SETTING THE RECORD STRAIGHT: Automation Caused by Minimum Wage Laws and Otherwise

By Don Boudreaux

Ronald Warrick offered the following comment on this earlier post:
Several libertarians economists are making the case that automation does not increase unemployment, it just leads to higher productivity and prosperity. If that is the case, it shouldn’t matter to much of anyone that some jobs are automatable.
Here’s my response:
I’m afraid that you do not understand the argument. You confuse cause with effect. Automation driven by changes in relative scarcities – especially the increasing scarcity of labor – does not cause long-term unemployment; automation driven by artificial increases in wages – increases that do not reflect an increase in the scarcity of labor – does cause long-term unemployment.
When labor becomes more scarce relative to the demand for labor, labor becomes more valuable ‘at the margin.’  The chief consequence is that wages rise.  One consequence, in turn, of this rise in wages is increased efforts to find ways to substitute non-human inputs for human inputs in production processes (or to switch to available means of substituting non-human inputs for human inputs – means that were previously too costly to use relative to using labor).  Such wage increases both ‘tell’ producers that labor is now more scarce and give producers incentives to economize further on labor.

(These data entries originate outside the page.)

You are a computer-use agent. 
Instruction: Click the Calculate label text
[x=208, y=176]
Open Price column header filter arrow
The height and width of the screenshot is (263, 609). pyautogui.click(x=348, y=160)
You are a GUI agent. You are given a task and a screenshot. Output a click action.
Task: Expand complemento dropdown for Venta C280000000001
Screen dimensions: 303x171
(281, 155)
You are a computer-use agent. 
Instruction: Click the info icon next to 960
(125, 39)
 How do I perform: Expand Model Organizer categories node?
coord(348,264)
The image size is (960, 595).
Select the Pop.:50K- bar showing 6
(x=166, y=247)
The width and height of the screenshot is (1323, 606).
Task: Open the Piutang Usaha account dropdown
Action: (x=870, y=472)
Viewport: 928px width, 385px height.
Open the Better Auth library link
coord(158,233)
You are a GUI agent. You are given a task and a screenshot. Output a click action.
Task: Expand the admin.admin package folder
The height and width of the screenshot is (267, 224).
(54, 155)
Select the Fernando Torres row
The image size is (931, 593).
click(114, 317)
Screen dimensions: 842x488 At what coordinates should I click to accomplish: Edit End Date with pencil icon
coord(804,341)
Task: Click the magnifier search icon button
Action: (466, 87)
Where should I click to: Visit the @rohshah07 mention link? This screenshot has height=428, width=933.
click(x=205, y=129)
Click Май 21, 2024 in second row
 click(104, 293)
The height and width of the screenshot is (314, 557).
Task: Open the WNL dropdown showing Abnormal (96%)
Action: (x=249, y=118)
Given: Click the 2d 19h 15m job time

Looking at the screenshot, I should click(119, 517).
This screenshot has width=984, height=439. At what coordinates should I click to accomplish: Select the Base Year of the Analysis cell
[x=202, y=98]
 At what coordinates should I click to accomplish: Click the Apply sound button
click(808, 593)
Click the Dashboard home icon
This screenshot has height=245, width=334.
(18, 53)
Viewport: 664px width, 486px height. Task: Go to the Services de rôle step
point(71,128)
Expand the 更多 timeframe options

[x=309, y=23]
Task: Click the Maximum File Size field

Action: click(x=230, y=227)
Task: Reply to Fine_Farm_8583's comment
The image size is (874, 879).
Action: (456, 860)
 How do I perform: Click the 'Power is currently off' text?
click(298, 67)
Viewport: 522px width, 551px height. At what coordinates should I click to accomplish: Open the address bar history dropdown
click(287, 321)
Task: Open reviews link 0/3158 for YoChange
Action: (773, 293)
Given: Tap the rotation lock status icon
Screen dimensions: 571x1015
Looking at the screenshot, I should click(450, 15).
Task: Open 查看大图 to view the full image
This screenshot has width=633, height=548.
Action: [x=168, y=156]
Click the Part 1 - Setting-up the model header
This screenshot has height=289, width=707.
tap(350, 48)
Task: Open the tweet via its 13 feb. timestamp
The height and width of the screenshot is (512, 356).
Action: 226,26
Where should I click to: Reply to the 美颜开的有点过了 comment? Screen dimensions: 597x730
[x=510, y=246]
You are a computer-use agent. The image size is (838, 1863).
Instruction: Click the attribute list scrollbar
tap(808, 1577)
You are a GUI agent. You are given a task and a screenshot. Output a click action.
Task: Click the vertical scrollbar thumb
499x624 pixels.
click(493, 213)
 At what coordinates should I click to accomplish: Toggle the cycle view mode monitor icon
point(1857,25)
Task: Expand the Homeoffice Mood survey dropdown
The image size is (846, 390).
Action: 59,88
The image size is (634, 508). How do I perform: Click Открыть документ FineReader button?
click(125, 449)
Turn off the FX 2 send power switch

In stark contrast, a rise in the minimum wage is a lie.  This rise in wages does notreflect any increased scarcity of labor relative to the demand for labor.  A rise in the minimum wage is a false report – faulty information – perjury – inflicted on markets.  Producers react to rises in minimum wages in the same way that they react to rises in wages caused by genuine increases in the scarcity of labor – including, of course, greater efforts to replace labor with machines and other non-labor inputs.  But because there is no actual increase in the scarcity of labor, hikes in the minimum wage reduce the employment prospects of low-skilled workers.